OMVOH (mirikizumab-mrkz)
Office Administration - Intravenous (IV) infusion
Self-Administration – Subcutaneous (SC) injection
Diagnosis considered for coverage:
- Ulcerative Colitis (UC): Indicated for the treatment of moderately to severely active ulcerative colitis in adults.
Coverage Criteria:
- Omvoh IV
- Diagnosis of moderately to severely active ulcerative colitis, AND
- One of the following:
- Greater than 6 stools per day
- Frequent blood in the stools
- Frequent urgency
- Presence of ulcers
- Abnormal lab values (e.g., hemoglobin, erythrocyte sedimentation rate, C-reactive protein)

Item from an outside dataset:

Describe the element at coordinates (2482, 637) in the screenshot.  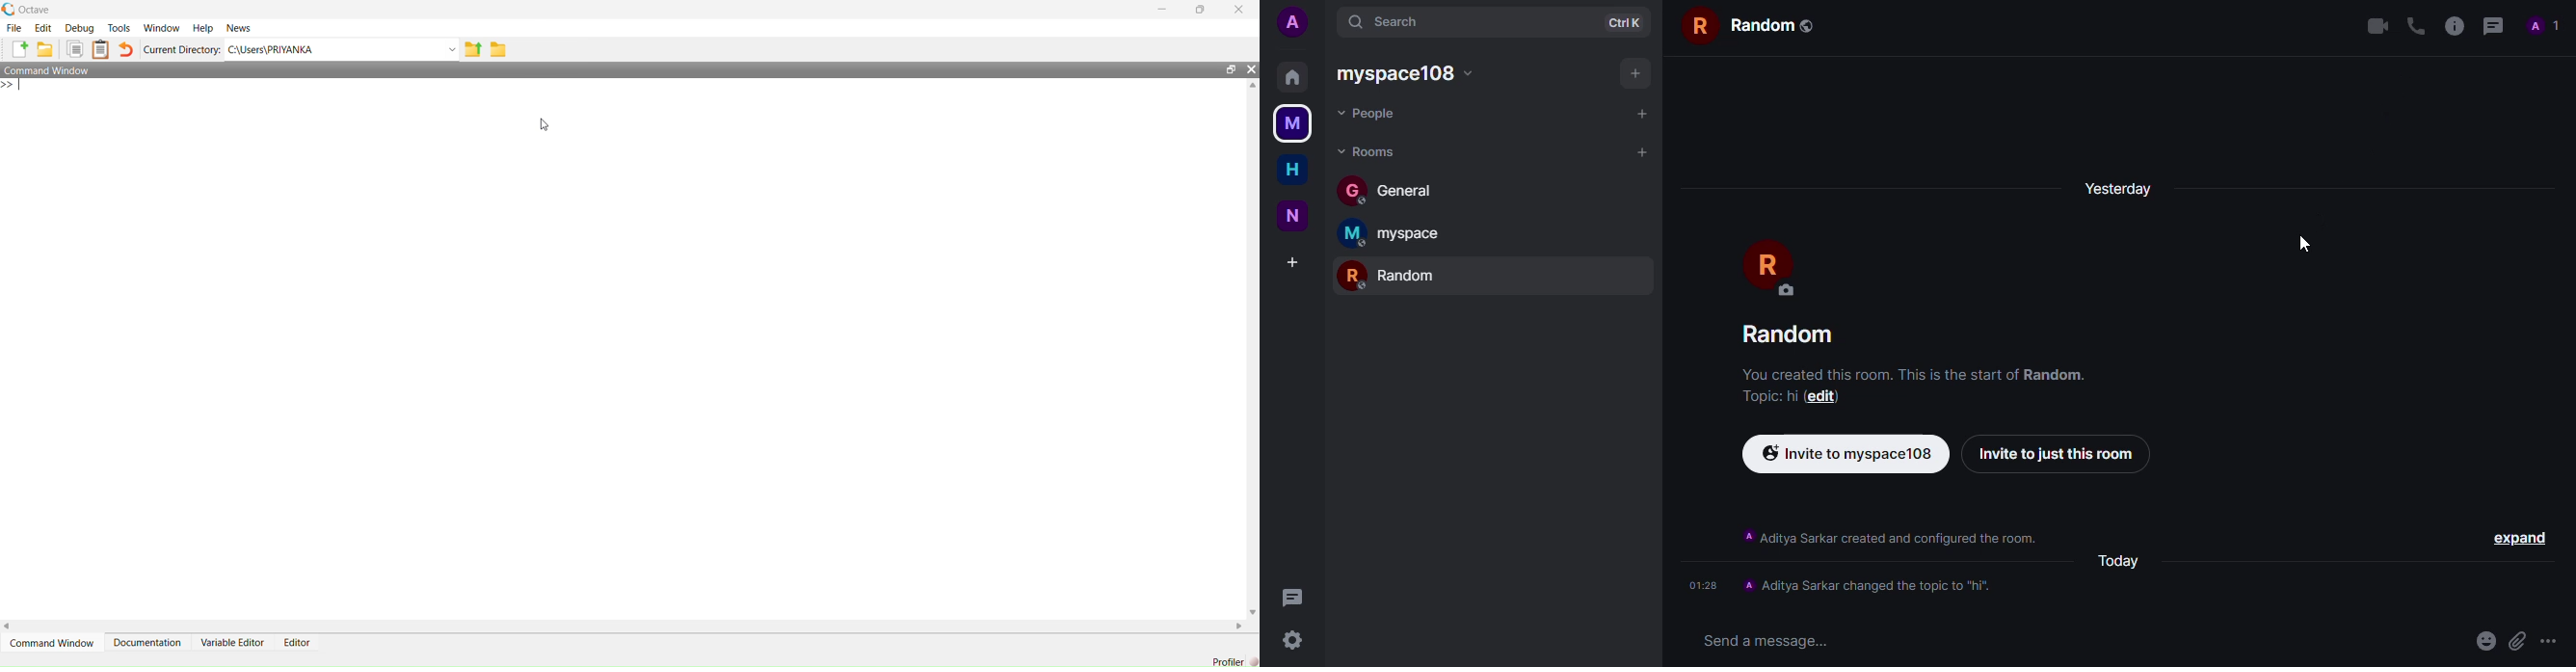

- Dependent on, or refractory to, corticosteroids, AND
- Prescribed by or in consultation with a gastroenterologist, AND
- Trial and failure, contraindication, or intolerance to ONE of the following conventional therapies:
- 6-mercaptopurine
- Aminosalicylate (e.g., mesalamine, olsalazine, sulfasalazine)
- Azathioprine
- Corticosteroids (e.g., prednisone), AND
- One of the following:
- Trial and failure, contraindication, or intolerance to TWO of the following, or attestation demonstrating a trial may be inappropriate*:
- Humira (adalimumab), Amjevita, Cyltezo, Hyrimoz, or Brand Adalimumab-adaz
- Simponi (golimumab)
- Skyrizi (risankizumab-rzaa)
- Stelara (ustekinumab)
- Rinvoq (upadacitinib)
- Xeljanz/XR (tofacitinib/ER), OR
- For continuation of prior therapy, defined as no more than a 45-day gap in therapy, AND
- Will be administered as an intravenous induction dose
- Trial and failure, contraindication, or intolerance to TWO of the following, or attestation demonstrating a trial may be inappropriate*:
- Omvoh SC
- Diagnosis of moderately to severely active ulcerative colitis, AND
- Will be used as a maintenance dose following the intravenous induction doses, AND
- Prescribed by or in consultation with a gastroenterologist
Reauthorization Criteria:
- Omvoh SC
- Patient demonstrates positive clinical response to therapy as evidenced by at least one of the following:
- Improvement in intestinal inflammation (e.g., mucosal healing, improvement of lab values [platelet counts, erythrocyte sedimentation rate, C-reactive protein level]) from baseline
- Reversal of high fecal output state
Coverage Duration:
- Omvoh IV
- Initial: 3 months
- Omvoh SC
- Initial: 6 months
- Reauthorization: 12 months
Authorization is not covered for the following:
The use of this drug for indications not listed in this policy does not meet the coverage criteria established by the Western Health Advantage (WHA) Pharmacy and Therapeutics (P&T) Committee.
Additional Information:
- * Includes attestation that the patient has failed to respond to the TNF inhibitor mechanism of action in the past and should not be made to try a second TNF inhibitor. In this case, only a single step through a preferred agent is required.
Policy Updates:
- 02/20/2024 – New policy approved by P&T.
- 10/01/2024 – Addition of Skyrizi as an additional trial option for UC indication.
References:
- Omvoh prescribing information. Eli Lilly & Co. Indianapolis, IN. October 2023.
- Rubin DT, Ananthakrishnan AN, Siegel CA, et al. ACG clinical guideline: ulcerative colitis in adults. Am J Gastroenterol. 2019;114:384-413.
- Feuerstein JD, Isaacs KL, Schneider Y, et al. AGA clinical practice guidelines on the management of moderate to severe ulcerative colitis. Gastroenterol. 2020;158:1450-1461.